Zamanla değişir mi?
.
Fars kökenli ve bizim toprakların felsefeci, bilimci ve matematikçisi Biruni’yi, ölüm döşeğinde bir arkadaşı ziyaret eder. Konu gelir dayanır, daha önceki bir konuşmalarına. Be adam soluk soluğasın, ha gittin ha gideceksin, bi dur hele değil mi? Hayır, bu Doğu sesi, coğrafya, tarih ve gök bilimi araştırmacısının merakı orada bile durmaz. Arkadaşının konuyu değiştirme çabasını fark ettiğinde der ki:
‘Bu sorunu bilerek dünyadan ayrılmam mı iyi, yoksa bu konuda bilgi edinmeden gözlerimi dünyaya kapamam mı?’

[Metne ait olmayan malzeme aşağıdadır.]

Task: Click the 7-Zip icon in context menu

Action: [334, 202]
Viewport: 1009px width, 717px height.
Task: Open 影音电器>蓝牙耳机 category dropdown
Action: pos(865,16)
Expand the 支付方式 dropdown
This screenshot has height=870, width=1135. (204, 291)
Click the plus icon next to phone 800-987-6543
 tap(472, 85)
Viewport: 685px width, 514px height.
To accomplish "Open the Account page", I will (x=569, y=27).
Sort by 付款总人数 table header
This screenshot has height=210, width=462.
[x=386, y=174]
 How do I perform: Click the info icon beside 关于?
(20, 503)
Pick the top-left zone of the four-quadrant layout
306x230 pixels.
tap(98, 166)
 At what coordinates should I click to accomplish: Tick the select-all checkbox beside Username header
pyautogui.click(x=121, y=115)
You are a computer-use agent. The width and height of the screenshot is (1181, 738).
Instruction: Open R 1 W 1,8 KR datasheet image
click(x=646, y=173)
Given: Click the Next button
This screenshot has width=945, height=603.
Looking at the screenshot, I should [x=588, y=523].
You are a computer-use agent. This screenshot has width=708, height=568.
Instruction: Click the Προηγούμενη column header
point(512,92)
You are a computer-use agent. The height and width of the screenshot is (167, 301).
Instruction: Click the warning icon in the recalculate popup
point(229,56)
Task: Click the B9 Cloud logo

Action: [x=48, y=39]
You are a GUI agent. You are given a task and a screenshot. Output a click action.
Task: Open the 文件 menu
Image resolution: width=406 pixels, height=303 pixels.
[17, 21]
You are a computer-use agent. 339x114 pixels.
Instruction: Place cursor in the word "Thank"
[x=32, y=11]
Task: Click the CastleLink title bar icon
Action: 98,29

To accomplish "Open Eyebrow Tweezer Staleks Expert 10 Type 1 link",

Bunun üzerine o konuyu etraflıca hatırlayıp düşünmeye başlarlar. Üzerine tartışır ve kendilerince bir noktaya varırlar. Kısa bir süre sonra arkadaşı evden ayrılır. Sonra, çok kısa bir süre sonra ise Biruni’nin ölüm haberi gelir. Bilginin son nefesine karışan araştırma merakı, düşünceyi üstlenme cesareti, gerçeği arama sevdası (gerçeği bulamasa bile o delişmen arama sevdası diye vurgulamak isterim) ise 10. yüzyıldan bize seslenmeye devam eder.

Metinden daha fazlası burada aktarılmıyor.